#### Your task
Transcribe only the part of the material below that begins at the line containing "Stop page loading with X button" and ends at the line containing "Screen dimensions: 640x440", with both kept and images left out.

#### Supplied records
┌──
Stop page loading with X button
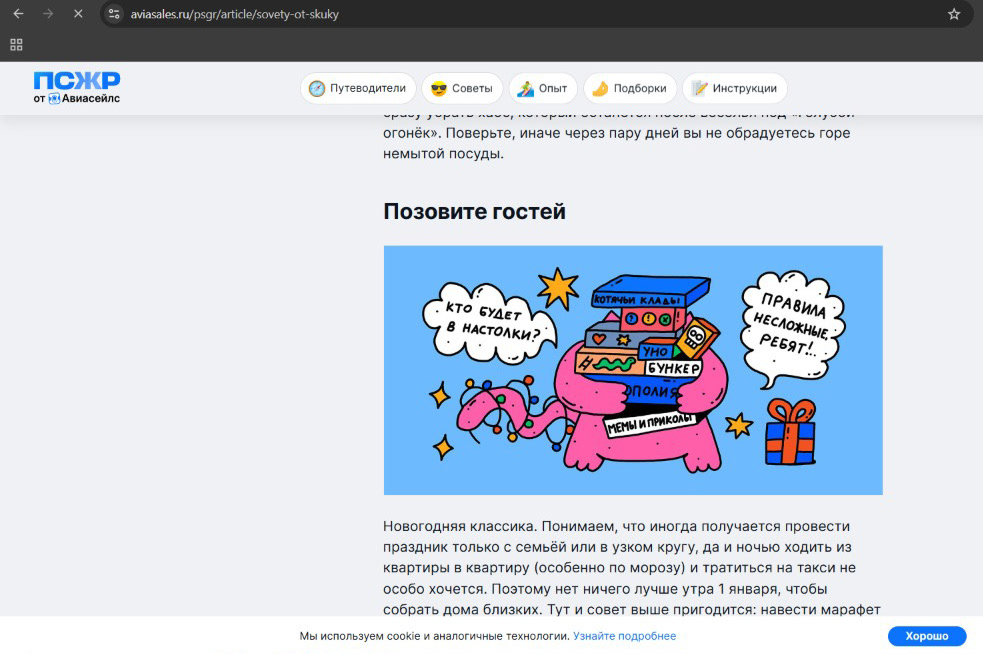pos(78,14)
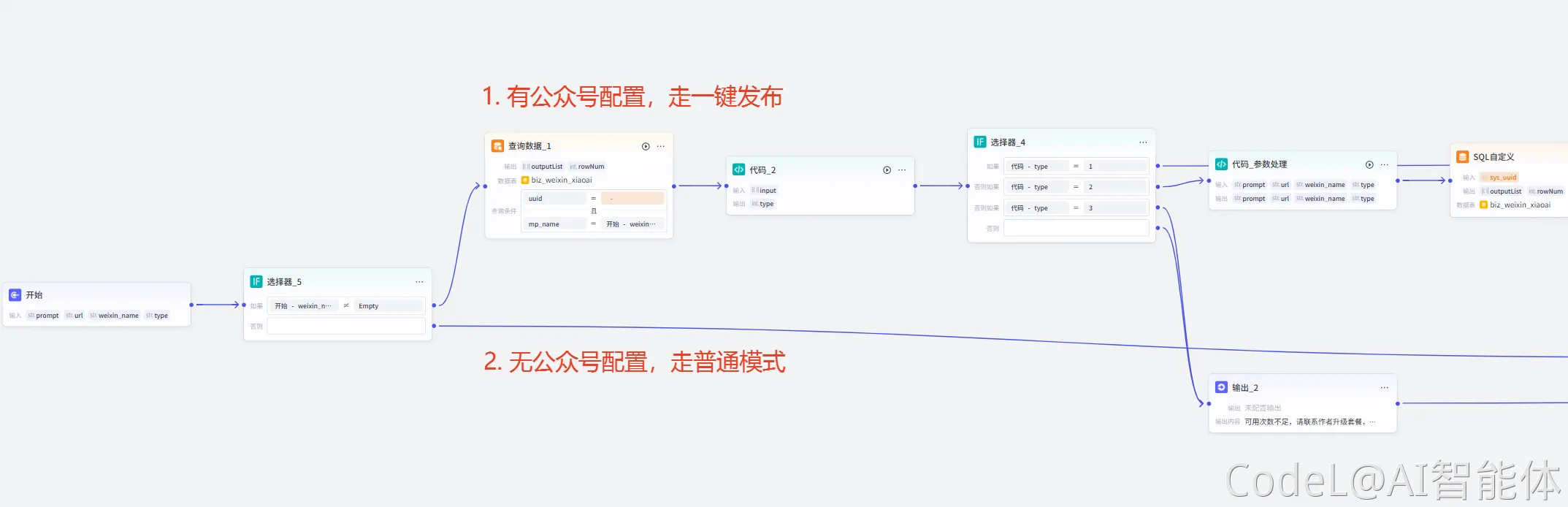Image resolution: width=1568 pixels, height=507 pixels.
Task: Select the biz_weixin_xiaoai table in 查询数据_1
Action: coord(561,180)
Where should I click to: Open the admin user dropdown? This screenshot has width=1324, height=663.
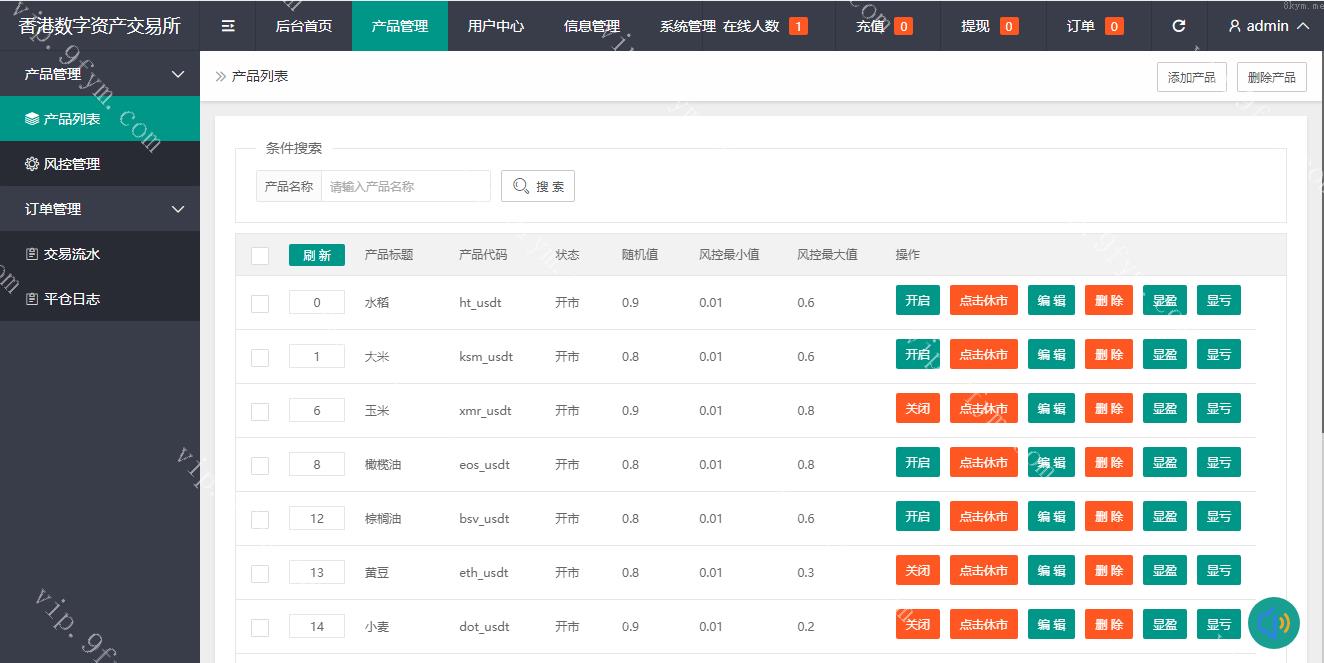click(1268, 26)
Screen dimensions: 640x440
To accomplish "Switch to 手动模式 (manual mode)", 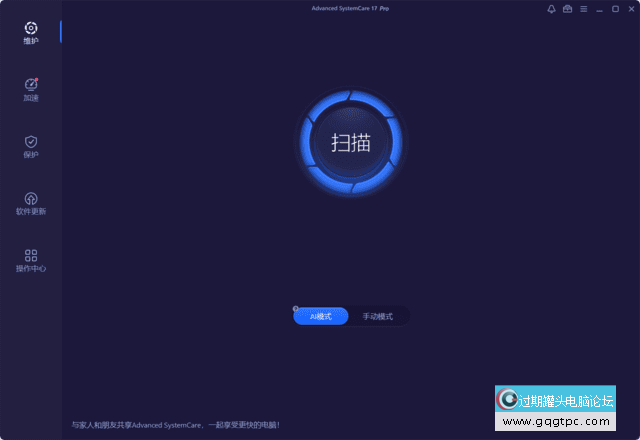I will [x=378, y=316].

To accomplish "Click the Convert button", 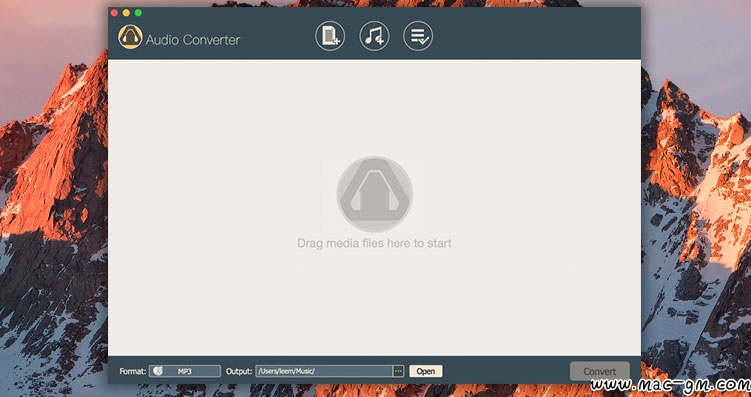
└──
┌──
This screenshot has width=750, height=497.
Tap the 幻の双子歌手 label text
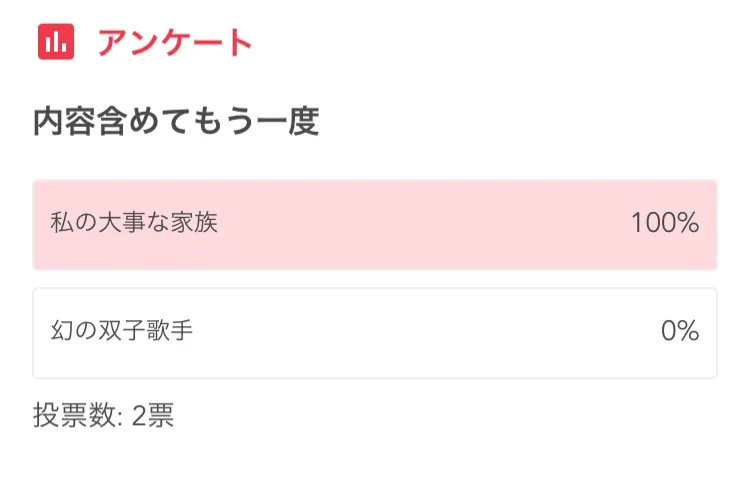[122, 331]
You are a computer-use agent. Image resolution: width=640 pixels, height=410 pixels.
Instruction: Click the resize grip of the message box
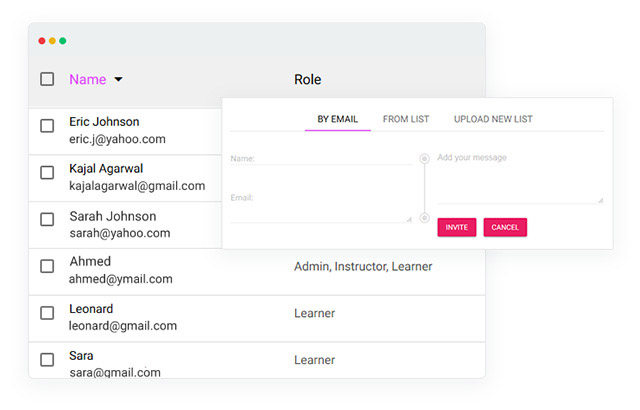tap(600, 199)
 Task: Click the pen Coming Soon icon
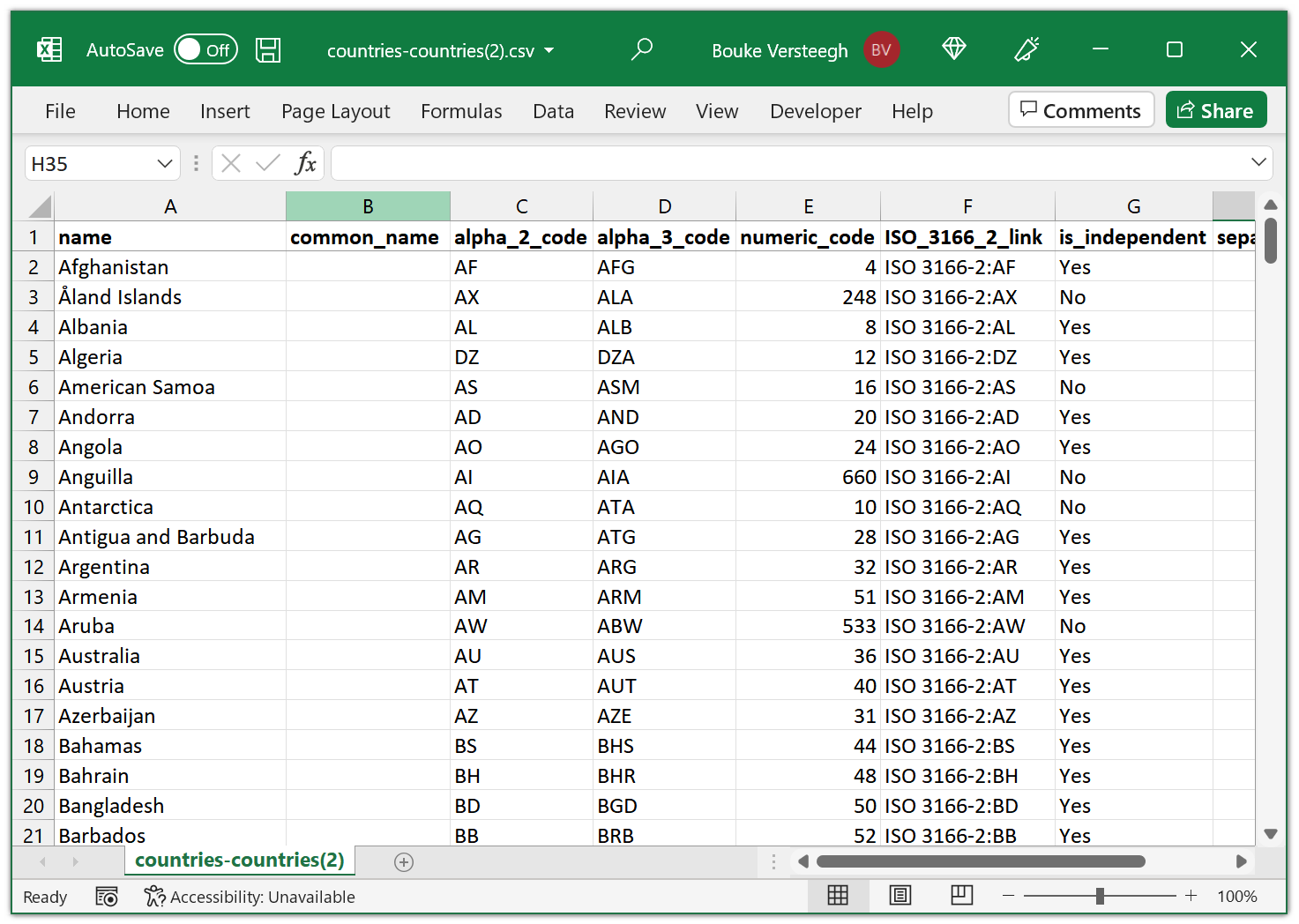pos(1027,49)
└──
┌──
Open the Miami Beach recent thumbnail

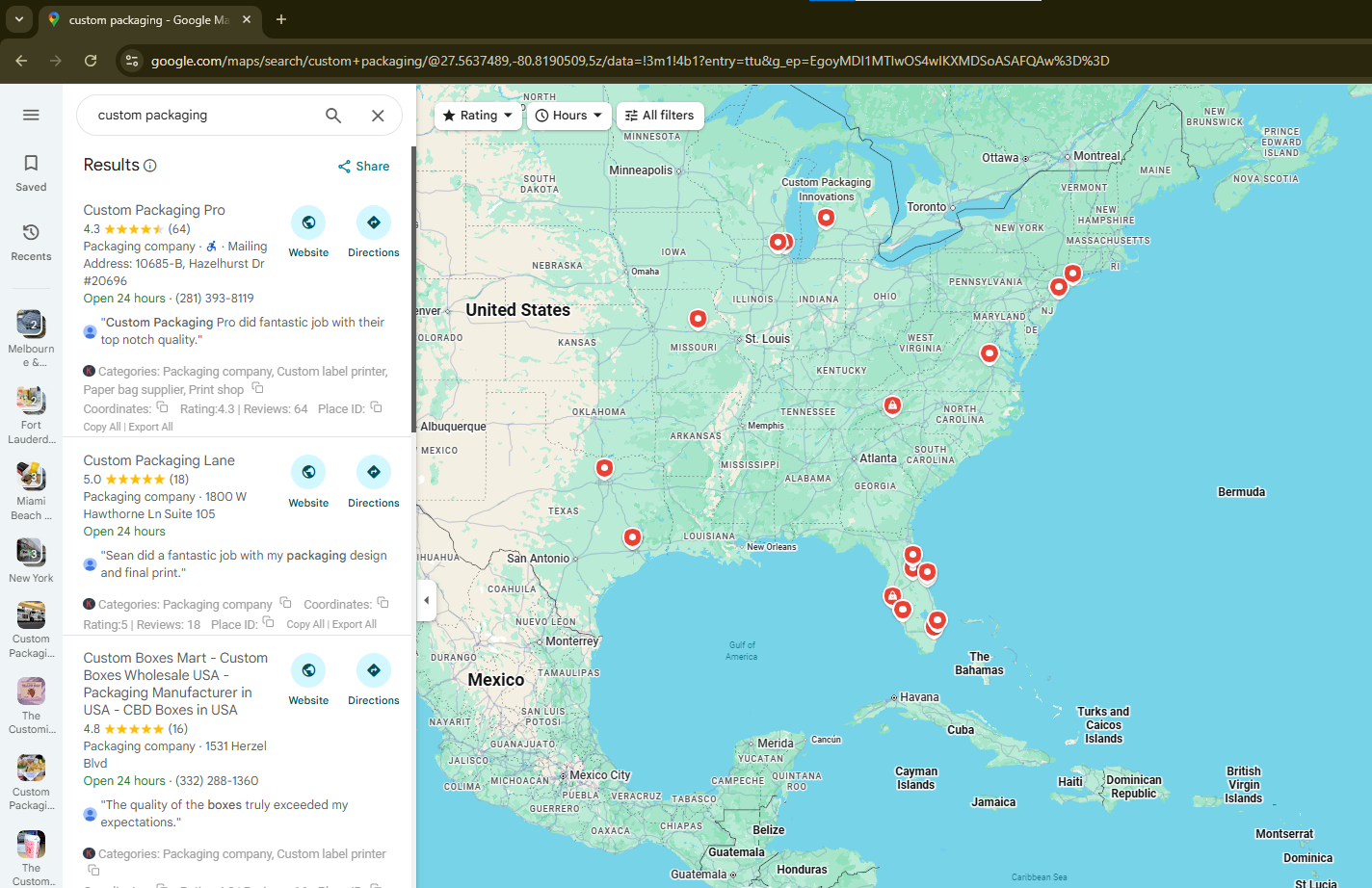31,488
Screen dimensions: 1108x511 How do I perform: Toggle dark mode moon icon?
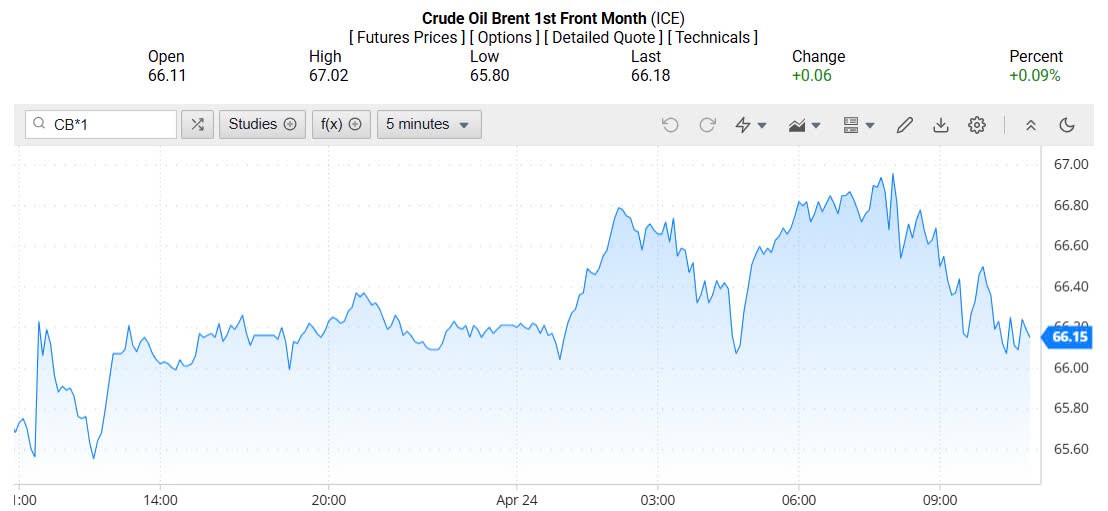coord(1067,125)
└──
#### Solution to this problem
Stop page loading with X button
pos(78,14)
Image resolution: width=1568 pixels, height=507 pixels.
Task: Select the biz_weixin_xiaoai table in 查询数据_1
Action: coord(561,180)
Where should I click to: Open the admin user dropdown? This screenshot has width=1324, height=663.
click(1268, 26)
Screen dimensions: 640x440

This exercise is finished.